2. On the ground level  – The Montreal team created curriculum on XYZ

The Toronto team worked in partnership with METRAC, a community organization deeply committed to addressing violence against women and children, to co-design and author curriculum that METRAC’s youth facilitators can put to practice in their after-school sessions with middle and high school students. This curriculum designed by youth and for youth is built on principles of  anti-oppression and addresses what sexual violence and oppression can look like online.

Its aim is to create awareness that this behaviour exists online and in the different ways it might manifest in this realm (i.e. what can sexual violence and oppression look like online), to shatter the normalization of such behaviour online particularly in communities where this might be normalized in their real lives (leading it to it not being questioned, asked for help on,  addressed when it happens, and processing the emotional impacts). This curriculum is designed to create avenues for dialogue on this issue in safe and creative ways, and to have the youth understand their boundaries, the implications of such behaviour, and how they might want to handle these situations if/when they arise.

My role: I have been part of the research team since December 2016, and played many different roles since I joined the team. Alongside professor TL Cowan, I co-interviewed all members of the collaboration in early 2017 and analyzed the interviews for insights to co-author the projects manifesto. I was Project Manager from mid 2017-into late 2018, and all along also a researcher working with the Toronto team to develop the youth project. I have co-designed curriculum and co-developed the facilitators handbook (alongside TL Cowan) on “What Happens on the Internet…Doesn’t Stay on the Internet” workshop (which includes a ‘meme making’ facilitator instructions). I was also the Podcast series producer, which entailed reviewing our project content and surfacing key themes that have appeared in our collaboration over the past 3 years, proposing the first line of topics that others can build off, organizing the sessions, and working alongside the new Project Manager  (Nathaniel Laywine) and Podcast Editor (Stephen Surlin) to ensure their production and completion.

Externally, I have co-presented about the project on a panel alongside other team members at the 2018 NWSA conference (The National Women’s Studies Association) in Atlanta.
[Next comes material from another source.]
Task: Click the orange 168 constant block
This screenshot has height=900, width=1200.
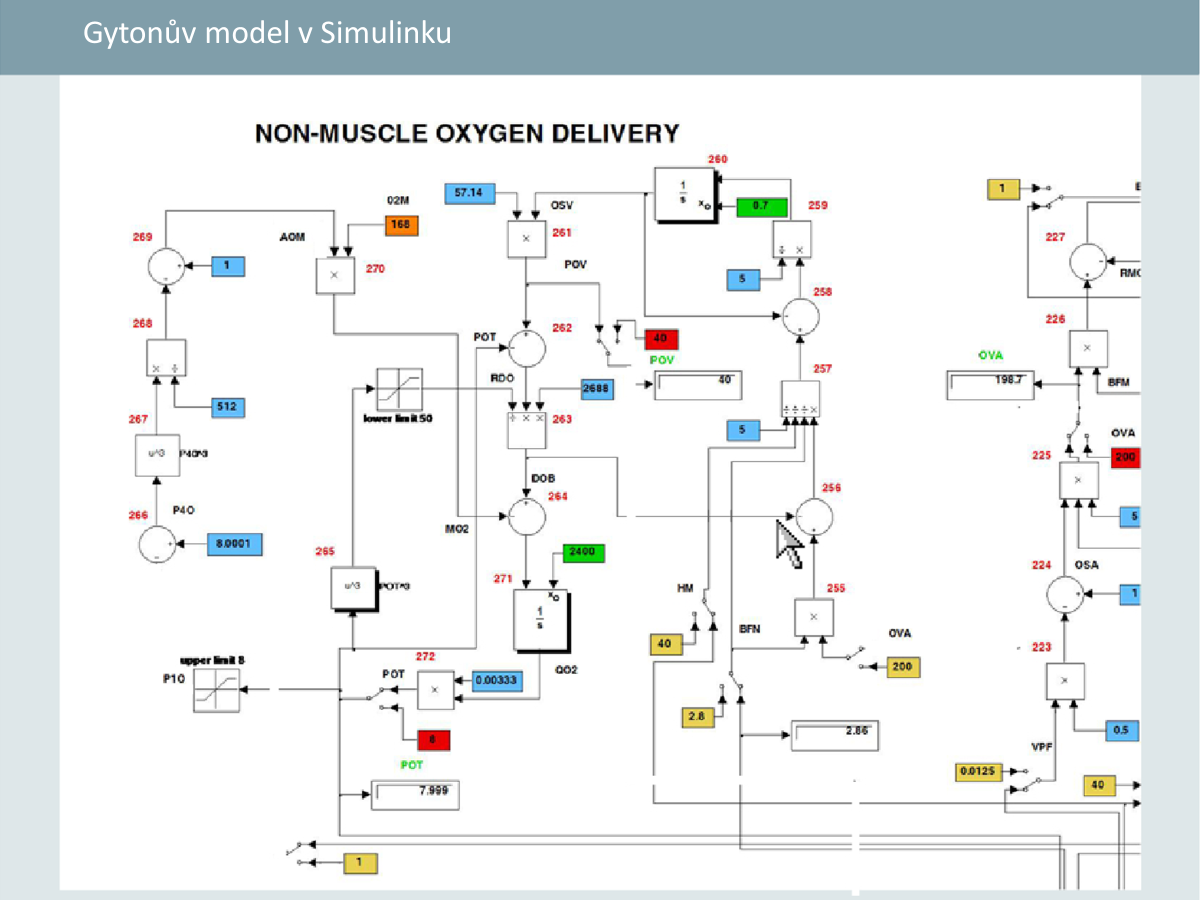Action: pos(404,227)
Mpathy Insights: It only makes sense to share learnings at the two levels we were operating as a project-

  1. On the partnership level- A key recurring area of learning in my work has been on the importance of trust, and that building trust is a mutual act done consistently. We must fund for trust building and co-determination, not shot-gun marriages and
  2. On the ground level- Say what you mean, and mean what you say. Working with youth was an incredible experience, particularly because I think we were really open to the sharing of knowledge, however, we have to name and work with the power and privilege imbalances in the room in a way that they are addressed and mitigated – as facilitators of the process we shared our lived experiences, academic knowledge and curriculum design principles, while youth shared lived experiences, their terminology, their honest reactions, and their inputs so we could co-create in a way that was genuinely collaborative.

This has been one of my most memorable projects to date in my working career. I will never forget the ways in which we aimed to practice what we preached and try ourselves out when we did not.

Media: N/A The project outcomes are all currently being finalized, and thus have not been shared publicly as yet.